**TEXT:**
Face-to-face communication at the bedside is now interfered by Personal Protective Equipment: a mask, gown and gloves. This prevents the patient from seeing the face of their medical care provider and can often create a barrier to effective communication. Although PPE is necessary to provide safety, it takes away the intimacy of verbal communication or physical contact that many patients rely on for comfort.
Communication and the inclusion of family/significant others in the plan of care is also imperative to meet patient care goals. Sensitive situations such as end-of-life decisions will occur when the family is at bedside. Patient goals and treatments are often discussed throughout the patients stay with the multi-disciplinary providers (PT/OT, social worker, etc.) involved in their care. With current hospital visitation restrictions, this communication is now performed via the telephone to prevent physical contact, endorsing the social distancing guidelines.
Patients and medical providers now have limited contact with family/significant others. This is a deviation from what nursing has always practiced. This new norm impacts both the patient and families/significant others in several ways, including their psychological well-being.
For example, residents/patients and family members are likely to feel increasingly isolated from each other, as they no longer can rely upon the mutual support often experienced by regular visitation. In addition, when end-of-life decisions are made via mechanisms other than face-to-face, an important element of closure is extremely difficult to experience. Further, when families are no longer allowed to be bedside during a patient’s final moments, this can result in complications to an already sometimes difficult grieving process.

Stored items
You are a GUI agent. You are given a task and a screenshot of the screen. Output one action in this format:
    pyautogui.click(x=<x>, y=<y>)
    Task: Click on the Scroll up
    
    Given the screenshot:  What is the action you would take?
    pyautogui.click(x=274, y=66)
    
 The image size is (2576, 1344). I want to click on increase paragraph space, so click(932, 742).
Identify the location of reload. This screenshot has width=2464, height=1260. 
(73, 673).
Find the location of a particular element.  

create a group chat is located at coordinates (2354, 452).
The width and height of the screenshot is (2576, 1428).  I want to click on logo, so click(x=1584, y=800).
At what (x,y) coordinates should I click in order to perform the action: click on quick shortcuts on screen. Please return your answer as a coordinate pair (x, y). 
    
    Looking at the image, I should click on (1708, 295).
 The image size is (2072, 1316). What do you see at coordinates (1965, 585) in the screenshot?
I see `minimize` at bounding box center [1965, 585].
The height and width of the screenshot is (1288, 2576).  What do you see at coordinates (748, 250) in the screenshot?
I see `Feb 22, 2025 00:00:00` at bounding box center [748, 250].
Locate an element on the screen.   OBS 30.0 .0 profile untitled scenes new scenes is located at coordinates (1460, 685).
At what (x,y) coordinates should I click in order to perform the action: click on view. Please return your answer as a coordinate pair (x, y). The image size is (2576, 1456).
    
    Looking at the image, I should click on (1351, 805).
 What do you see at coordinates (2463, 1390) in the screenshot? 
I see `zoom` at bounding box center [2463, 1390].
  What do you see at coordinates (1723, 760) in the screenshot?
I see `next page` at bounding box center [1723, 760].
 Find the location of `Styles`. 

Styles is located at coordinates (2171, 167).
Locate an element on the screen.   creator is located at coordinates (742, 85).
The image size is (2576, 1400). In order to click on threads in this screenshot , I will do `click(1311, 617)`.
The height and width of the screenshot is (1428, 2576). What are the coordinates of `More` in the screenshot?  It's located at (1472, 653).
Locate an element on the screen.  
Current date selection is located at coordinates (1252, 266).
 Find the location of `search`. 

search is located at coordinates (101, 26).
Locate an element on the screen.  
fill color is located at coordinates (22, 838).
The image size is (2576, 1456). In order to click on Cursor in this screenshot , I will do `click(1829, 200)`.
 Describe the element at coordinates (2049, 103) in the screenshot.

**EXERCISE REQUIREMENTS:**
1. Answer the following questions about the passage on bedside communication.
(a) Which three items of Personal Protective Equipment does the passage name?
(b) Under current hospital visitation restrictions, how is communication with family/significant others now carried out?
(c) What can result when families are no longer allowed at the bedside during a patient's final moments?
2. Extend the passage on bedside communication during visitation restrictions, beginning after its final sentence.

**TASK-BY-TASK RESULTS:**
1.
(a) A mask, gown and gloves.
(b) Via the telephone.
(c) Complications to an already sometimes difficult grieving process.

2.
Still further, a significant percentage of residents in long-term care facilities may be dealing with the effects of a neurocognitive disorder (e.g., Dementia, Alzheimer’s Disease), and for these individuals, trust and consistency is critical for symptom management. Imagine the impact on these patients when formerly familiar faces are replaced with individuals wearing PPE. While it is difficult to know the full impact of such changes, it is reasonable to speculate that at least initially, the quality of the patient-nurse relationship will suffer significantly.
Speaking of the provider, it is important not to forget the impact that the changes described above will have on their ability to do their jobs in the way they had been trained. It is not unreasonable to assume many providers will experience increased levels of stress and feel dissatisfied with their job in the wake of not being able to provide for patients and perform duties in the manner in which they were taught and prefer. As such, the term “working anxious” has been used to describe individuals who provide care on a daily basis in environments that pose a potential threat to their health and well-being, as well as to the health and well-being of their significant others.
COVID-19 poses both direct and indirect challenges and threats to patients and residents, family members, and healthcare providers alike. Just as you have transitioned to working from home and the stressor and inconveniences that come along with that, care providers are in the office working anxious, which will catalyze future problems to combat.